底地は物件ごとに評価が大きく異なります。どのような手段で売却すればよいのか迷う人も多いでしょう。

底地の価格は、周辺の土地相場や底地割合、当事者間の権利関係や収益関係など、さまざまな要素を踏まえて決定されます。

通常の土地よりも個々の評価が複雑で、評価内容はケースバイケースとなり、実際に評価をおこなった専門家でないと価格決定の根拠がわからない場合もあります。

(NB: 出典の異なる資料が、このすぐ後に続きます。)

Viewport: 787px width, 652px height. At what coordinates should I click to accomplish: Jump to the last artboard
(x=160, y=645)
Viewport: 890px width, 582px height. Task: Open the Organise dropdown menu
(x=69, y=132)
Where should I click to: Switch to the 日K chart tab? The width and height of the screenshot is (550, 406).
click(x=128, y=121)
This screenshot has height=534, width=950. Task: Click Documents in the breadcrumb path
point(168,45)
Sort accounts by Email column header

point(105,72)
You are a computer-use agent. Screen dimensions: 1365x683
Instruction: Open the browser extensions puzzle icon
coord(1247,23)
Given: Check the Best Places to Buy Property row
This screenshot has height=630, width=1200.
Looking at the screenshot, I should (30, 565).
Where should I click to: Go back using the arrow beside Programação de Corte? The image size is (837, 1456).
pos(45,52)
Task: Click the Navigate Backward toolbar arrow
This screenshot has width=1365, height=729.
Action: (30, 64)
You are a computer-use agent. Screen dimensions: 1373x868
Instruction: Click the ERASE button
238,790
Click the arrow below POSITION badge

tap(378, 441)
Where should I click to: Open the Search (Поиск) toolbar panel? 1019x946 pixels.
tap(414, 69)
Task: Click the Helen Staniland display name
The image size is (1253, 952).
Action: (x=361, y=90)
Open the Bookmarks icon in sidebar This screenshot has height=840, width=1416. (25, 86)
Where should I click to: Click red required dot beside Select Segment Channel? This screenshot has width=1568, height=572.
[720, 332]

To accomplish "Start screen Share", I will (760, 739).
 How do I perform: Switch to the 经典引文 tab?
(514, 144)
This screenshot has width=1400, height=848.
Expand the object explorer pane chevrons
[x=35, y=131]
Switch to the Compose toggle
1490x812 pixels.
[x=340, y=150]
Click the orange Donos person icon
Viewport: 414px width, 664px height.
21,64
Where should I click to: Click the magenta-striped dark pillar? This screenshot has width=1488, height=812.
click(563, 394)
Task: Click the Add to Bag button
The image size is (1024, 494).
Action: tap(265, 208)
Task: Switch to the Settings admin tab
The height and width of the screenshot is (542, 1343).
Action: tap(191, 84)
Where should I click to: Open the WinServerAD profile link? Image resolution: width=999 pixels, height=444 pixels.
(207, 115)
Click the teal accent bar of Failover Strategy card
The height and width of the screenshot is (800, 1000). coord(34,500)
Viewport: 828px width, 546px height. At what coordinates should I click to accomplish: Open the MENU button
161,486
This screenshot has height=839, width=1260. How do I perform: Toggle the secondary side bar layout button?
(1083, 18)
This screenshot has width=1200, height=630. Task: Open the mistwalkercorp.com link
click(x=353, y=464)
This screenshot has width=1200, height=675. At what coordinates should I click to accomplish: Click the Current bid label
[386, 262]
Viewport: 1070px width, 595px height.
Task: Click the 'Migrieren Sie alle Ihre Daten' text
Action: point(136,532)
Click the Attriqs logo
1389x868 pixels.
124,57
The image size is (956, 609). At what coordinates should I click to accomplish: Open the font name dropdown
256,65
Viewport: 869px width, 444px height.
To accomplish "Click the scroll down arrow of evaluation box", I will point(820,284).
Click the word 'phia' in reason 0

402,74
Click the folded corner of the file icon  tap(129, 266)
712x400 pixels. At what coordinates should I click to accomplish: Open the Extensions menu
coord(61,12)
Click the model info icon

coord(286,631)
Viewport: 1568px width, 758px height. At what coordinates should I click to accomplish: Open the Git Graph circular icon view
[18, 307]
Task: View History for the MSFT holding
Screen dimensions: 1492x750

そのため、底地売却における価格相場を求めることは、とても難しいといえます。

少しでも高値で売却するために、まずは「底地を専門に取り扱う買取業者」に相談したほうが安心です。

底地の価格相場に関するよくある質問

底地とは何ですか?

底地とは、借地権が設定されている土地のことで、地主から借地人へ貸し出されています。

底地の価格相場はどの程度ですか?

更地価格の10%~15%程度が底地の価格相場です。

底地はなぜ安くなってしまうのですか?

底地は「借地権」がわかれているため、安くなってしまいます。

底地を高値で売るためには?

一括査定を受けて「底地専門の買取業者」を選ぶことが大切です。【無料でできる】不動産一括査定サイトはこちら

底地の売却時にはどんな費用がかかりますか?

「譲渡所得税」と「印紙税」がかかります。他にも、仲介手数料や抵当権抹消登記費用がかかる可能性があるため、あらかじめ把握しておくとよいでしょう。